[Stored items from a collection]
• • • •

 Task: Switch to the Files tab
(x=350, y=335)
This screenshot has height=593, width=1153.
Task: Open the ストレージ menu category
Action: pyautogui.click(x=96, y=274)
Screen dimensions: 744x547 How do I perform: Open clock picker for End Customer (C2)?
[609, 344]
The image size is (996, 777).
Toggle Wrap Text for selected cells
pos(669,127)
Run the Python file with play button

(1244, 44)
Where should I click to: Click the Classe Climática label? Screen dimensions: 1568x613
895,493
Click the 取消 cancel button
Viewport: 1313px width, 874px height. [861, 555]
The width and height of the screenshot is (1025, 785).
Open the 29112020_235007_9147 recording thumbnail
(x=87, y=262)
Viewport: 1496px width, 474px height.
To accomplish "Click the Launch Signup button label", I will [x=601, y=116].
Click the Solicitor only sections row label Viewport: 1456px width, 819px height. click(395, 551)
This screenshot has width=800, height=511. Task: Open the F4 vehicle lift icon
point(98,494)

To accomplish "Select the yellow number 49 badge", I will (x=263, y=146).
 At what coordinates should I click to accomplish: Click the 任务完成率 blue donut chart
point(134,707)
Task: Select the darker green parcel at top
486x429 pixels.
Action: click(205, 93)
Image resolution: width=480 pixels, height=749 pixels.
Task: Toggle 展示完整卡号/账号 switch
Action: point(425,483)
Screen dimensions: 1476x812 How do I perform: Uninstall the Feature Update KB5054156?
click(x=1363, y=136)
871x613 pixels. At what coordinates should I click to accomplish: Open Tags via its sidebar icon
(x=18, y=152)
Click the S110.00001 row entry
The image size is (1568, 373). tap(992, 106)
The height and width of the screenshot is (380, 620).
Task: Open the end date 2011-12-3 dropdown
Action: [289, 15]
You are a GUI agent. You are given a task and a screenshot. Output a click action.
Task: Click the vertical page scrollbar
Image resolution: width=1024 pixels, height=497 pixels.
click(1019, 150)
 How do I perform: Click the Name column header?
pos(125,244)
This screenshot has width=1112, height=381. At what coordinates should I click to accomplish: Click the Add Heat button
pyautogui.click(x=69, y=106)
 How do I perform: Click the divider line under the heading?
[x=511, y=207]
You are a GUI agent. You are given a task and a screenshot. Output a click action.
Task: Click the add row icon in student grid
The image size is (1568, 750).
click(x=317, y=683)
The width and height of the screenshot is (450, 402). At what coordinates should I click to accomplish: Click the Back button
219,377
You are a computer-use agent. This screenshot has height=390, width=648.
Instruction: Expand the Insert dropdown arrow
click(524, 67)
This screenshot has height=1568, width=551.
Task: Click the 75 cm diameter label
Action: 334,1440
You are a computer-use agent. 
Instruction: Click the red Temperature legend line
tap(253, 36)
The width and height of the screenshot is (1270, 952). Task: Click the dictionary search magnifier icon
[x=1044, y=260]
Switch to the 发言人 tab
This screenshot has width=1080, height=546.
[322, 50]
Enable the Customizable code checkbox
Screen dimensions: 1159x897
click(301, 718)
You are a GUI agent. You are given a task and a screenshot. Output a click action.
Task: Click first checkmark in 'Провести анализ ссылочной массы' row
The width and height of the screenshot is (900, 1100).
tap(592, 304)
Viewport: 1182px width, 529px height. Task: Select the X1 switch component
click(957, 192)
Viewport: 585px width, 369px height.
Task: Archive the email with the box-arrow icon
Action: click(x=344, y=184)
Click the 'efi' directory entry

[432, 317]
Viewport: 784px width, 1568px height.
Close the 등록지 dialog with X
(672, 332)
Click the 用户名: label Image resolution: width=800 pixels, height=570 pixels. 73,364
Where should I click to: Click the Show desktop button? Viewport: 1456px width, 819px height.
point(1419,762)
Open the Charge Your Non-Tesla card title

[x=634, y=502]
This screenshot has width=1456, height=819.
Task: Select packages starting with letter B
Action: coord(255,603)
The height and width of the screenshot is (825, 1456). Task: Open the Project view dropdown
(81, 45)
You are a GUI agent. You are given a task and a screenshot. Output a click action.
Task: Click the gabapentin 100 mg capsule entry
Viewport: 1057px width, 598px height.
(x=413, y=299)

• • • •

For the records above, state how many lines include the string "computer", giving the number and nothing else.

» **Written answer**
2